■ **Problema proposto 1**
Reescreva a parte do texto sobre as tarifas de Trump começando em "Prabhat Patnaik [*]" e indo até "vontade de Trump.", trocando "tarifas" por "taxas".

■ **Trecho fornecido**
>>
Prabhat Patnaik [*]

Os livros de economia ensinam-nos que um país impõe tarifas quando quer proteger os produtores nacionais dos bens importados. No entanto, as tarifas de Donald Trump têm um objetivo mais amplo: são como uma intervenção militar, um golpe de Estado ou um ataque terrorista, para fazer com que as nações se curvem à sua vontade. Os exportadores de vestuário indianos, por exemplo, estão a ser atingidos por tarifas de 50%, não para proteger os produtores de vestuário americanos, mas para fazer com que a Índia se curve à vontade de Trump.
Isso explica as anomalias na política tarifária de Trump. As tarifas de 50% impostas por Trump contra a Índia deveriam ser uma punição pela compra de energia russa. No entanto, a China é o maior comprador de energia russa, maior do que a Índia; e, ainda assim, a alíquota tarifária contra a maioria das importações da China é inferior a 50%. A razão para esse tratamento diferenciado reside no fato de que Trump acredita que a Índia é um país fácil de intimidar, enquanto a China não é. A China pode retaliar onde dói, por exemplo, cessando as exportações de terras raras, ao passo que a Índia ainda não ameaçou com nenhuma retaliação. A Índia difere nesse aspecto até mesmo do Brasil, o único outro país atingido por uma tarifa de 50%, que iniciou o processo de retaliação contra os EUA.
<<
■ **Dados do exercício**
>>
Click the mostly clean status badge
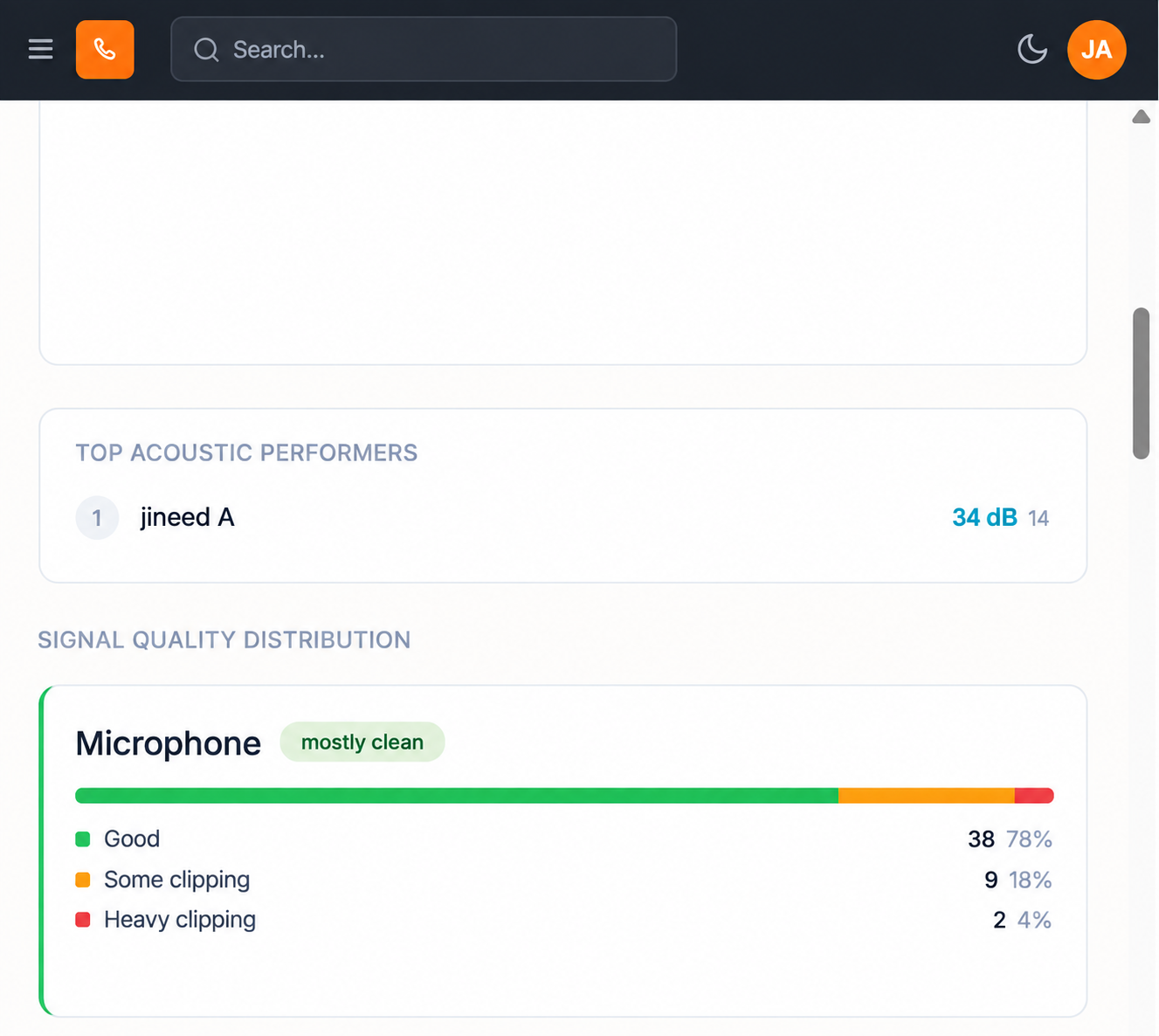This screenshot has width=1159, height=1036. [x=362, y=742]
<<
>>
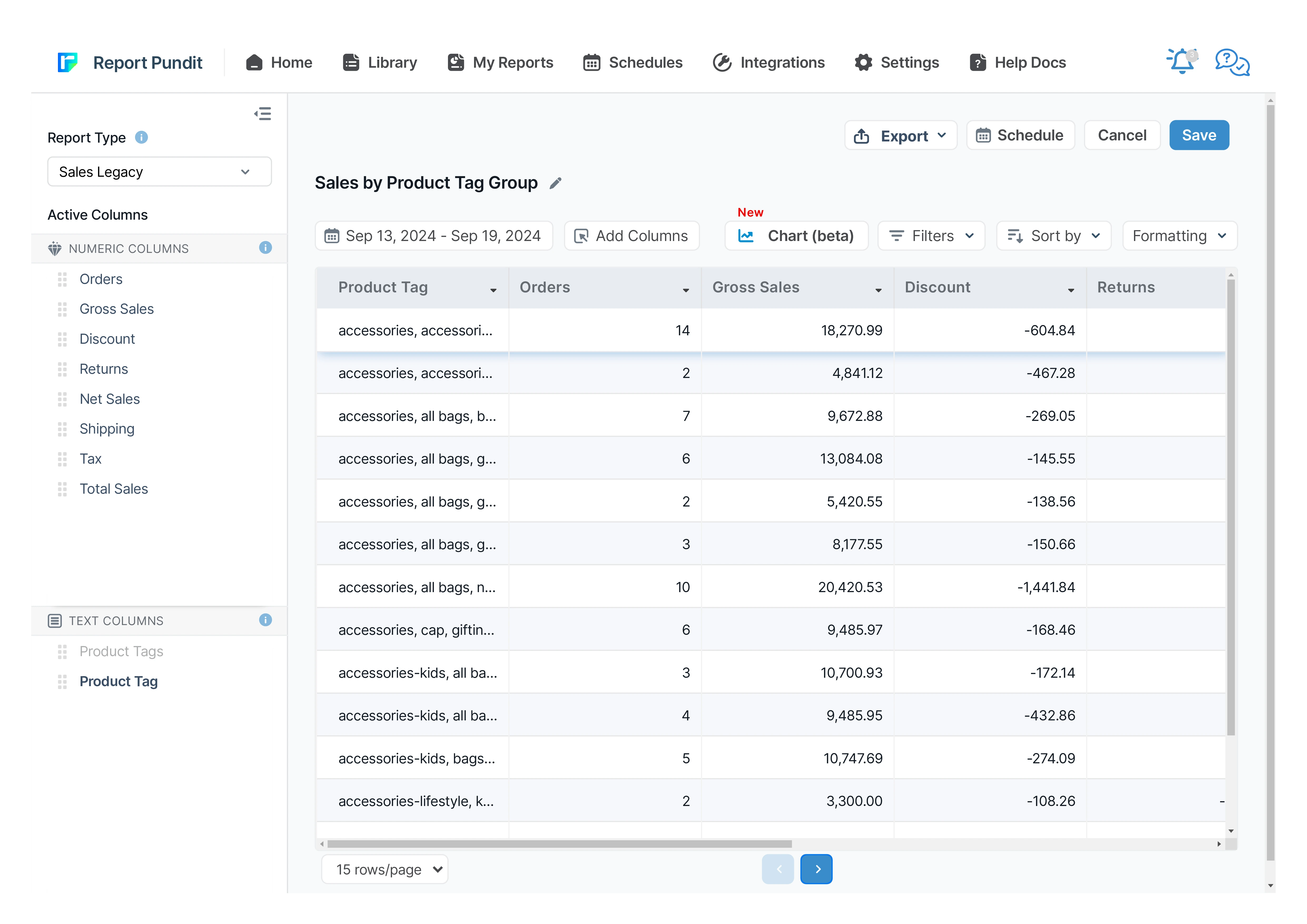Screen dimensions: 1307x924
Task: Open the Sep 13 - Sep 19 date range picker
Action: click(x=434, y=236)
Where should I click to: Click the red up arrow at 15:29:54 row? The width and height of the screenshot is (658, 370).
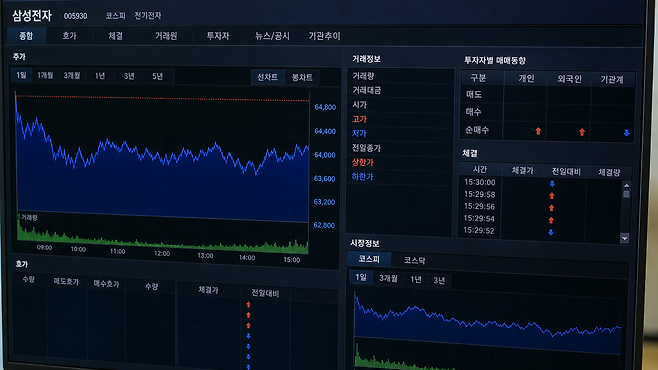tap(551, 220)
<<
■ **Problema proposto 2**
Ponha em um CSV de duas colunas, enunciado e resposta, só os registros começando na linha com "Where should I" e indo até a linha com "tap(551, 220)", uma linha por registro, cada campo entre aspas e com as quebras de linha trocadas por espaços. Deixe as imagens de fora.

■ **Resposta comentada 1**
Prabhat Patnaik [*]

Os livros de economia ensinam-nos que um país impõe taxas quando quer proteger os produtores nacionais dos bens importados. No entanto, as taxas de Donald Trump têm um objetivo mais amplo: são como uma intervenção militar, um golpe de Estado ou um ataque terrorista, para fazer com que as nações se curvem à sua vontade. Os exportadores de vestuário indianos, por exemplo, estão a ser atingidos por taxas de 50%, não para proteger os produtores de vestuário americanos, mas para fazer com que a Índia se curve à vontade de Trump.

■ **Resposta comentada 2**
enunciado,resposta
"Where should I click to: Click the red up arrow at 15:29:54 row? The width and height of the screenshot is (658, 370).","tap(551, 220)"